# How should I approach this problem?

• Feb 19th 2008, 02:49 PM
FalconPUNCH!
How should I approach this problem?
We just started learning about Trigonometric Integrals and I was doing pretty good with the odd numbered ones, until I got to the even. I don't really know how to approach this problem.

$\displaystyle \int_{0}^{Pi} sin^{2}t cos^{4}t dt$

Any help would be great.
• Feb 19th 2008, 03:31 PM
FalconPUNCH!
Well I think I got the answer and it took me about two pages to get it trail and error.

Here's how I approached it:

I substituted $\displaystyle Sin^{2}t$ with $\displaystyle 1 - cos^{2}t$

$\displaystyle \int_{0}^{Pi} (1-cos^{2}t) (cos^{2}t) (cos^{2}t)$

I used half angle formula to get

$\displaystyle \frac{1}{8} \int_{0}^{Pi} (1- \frac{1}{2}[1+cos^{2}t])(\frac{1}{2}[1+cos^{2}t])(\frac{1}{2}[1+cos^{2}t])$

I expanded everything and got

$\displaystyle \frac{1}{8}\int_{0}^{Pi} 2cos2t + cos^{2}t * cost dt$

I went from there and did a few more steps and got $\displaystyle \frac{29Pi}{128}$

Can anyone check if I did it correct?
• Feb 19th 2008, 04:18 PM
Jhevon
Quote:

Originally Posted by FalconPUNCH!
Well I think I got the answer and it took me about two pages to get it trail and error.

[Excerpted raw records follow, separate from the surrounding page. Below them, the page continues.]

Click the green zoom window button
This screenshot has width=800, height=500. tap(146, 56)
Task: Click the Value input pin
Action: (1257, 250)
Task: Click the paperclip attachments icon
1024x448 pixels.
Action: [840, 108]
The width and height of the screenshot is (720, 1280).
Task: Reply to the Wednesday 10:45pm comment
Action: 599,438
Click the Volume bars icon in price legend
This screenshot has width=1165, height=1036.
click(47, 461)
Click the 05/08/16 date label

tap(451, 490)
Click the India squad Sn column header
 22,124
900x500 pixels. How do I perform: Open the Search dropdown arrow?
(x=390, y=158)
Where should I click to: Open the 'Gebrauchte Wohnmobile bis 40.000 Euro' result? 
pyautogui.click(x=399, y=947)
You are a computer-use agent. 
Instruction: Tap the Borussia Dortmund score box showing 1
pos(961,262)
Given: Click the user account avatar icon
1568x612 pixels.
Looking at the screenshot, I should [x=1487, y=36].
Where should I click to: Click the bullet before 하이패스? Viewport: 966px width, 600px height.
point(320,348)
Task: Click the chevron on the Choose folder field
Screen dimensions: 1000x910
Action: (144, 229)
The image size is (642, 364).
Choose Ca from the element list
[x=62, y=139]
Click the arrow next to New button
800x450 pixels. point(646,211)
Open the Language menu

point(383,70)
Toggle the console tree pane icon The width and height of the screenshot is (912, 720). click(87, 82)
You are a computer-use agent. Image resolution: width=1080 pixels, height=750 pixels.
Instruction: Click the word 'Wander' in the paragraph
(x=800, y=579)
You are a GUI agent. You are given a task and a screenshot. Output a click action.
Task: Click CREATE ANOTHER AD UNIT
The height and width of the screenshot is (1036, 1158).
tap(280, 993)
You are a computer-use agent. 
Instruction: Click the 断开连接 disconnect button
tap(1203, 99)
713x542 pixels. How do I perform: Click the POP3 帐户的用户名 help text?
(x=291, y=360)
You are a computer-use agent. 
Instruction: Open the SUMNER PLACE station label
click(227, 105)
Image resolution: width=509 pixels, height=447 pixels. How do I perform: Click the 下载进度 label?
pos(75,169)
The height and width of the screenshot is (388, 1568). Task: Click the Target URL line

Here's how I approached it:

I substituted $\displaystyle Sin^{2}t$ with $\displaystyle 1 - cos^{2}t$

$\displaystyle \int_{0}^{Pi} (1-cos^{2}t) (cos^{2}t) (cos^{2}t)$

I used half angle formula to get

$\displaystyle \frac{1}{8} \int_{0}^{Pi} (1- \frac{1}{2}[1+cos^{2}t])(\frac{1}{2}[1+cos^{2}t])(\frac{1}{2}[1+cos^{2}t])$

I expanded everything and got

$\displaystyle \frac{1}{8}\int_{0}^{Pi} 2cos2t + cos^{2}t * cost dt$

I went from there and did a few more steps and got $\displaystyle \frac{29Pi}{128}$

Can anyone check if I did it correct?

that is incorrect. the answer should be $\displaystyle \frac {\pi}{16}$

you were pretty much on track about how to start. so you went wrong in the algebra or evaluation somewhere

use the fact that $\displaystyle \sin^2 x = \frac {1 - \cos 2x}2$ and $\displaystyle \cos^2 x = \frac {1 + \cos 2x}2$

so, $\displaystyle \int_0^{\pi} \sin^2 x \cos ^4 x~dx = \frac 18 \int_0^{\pi} (1 - \cos 2x)(1 + \cos 2x)^2~dx = \frac 18 \int_0^{\pi} \sin^2 2x (1 + \cos 2x)~dx$

do a similar manipulation for $\displaystyle \sin^2 2x$ as we did before and continue
• Feb 19th 2008, 04:56 PM
FalconPUNCH!
Thanks yeah the page got messy so I might have multiplied incorrectly.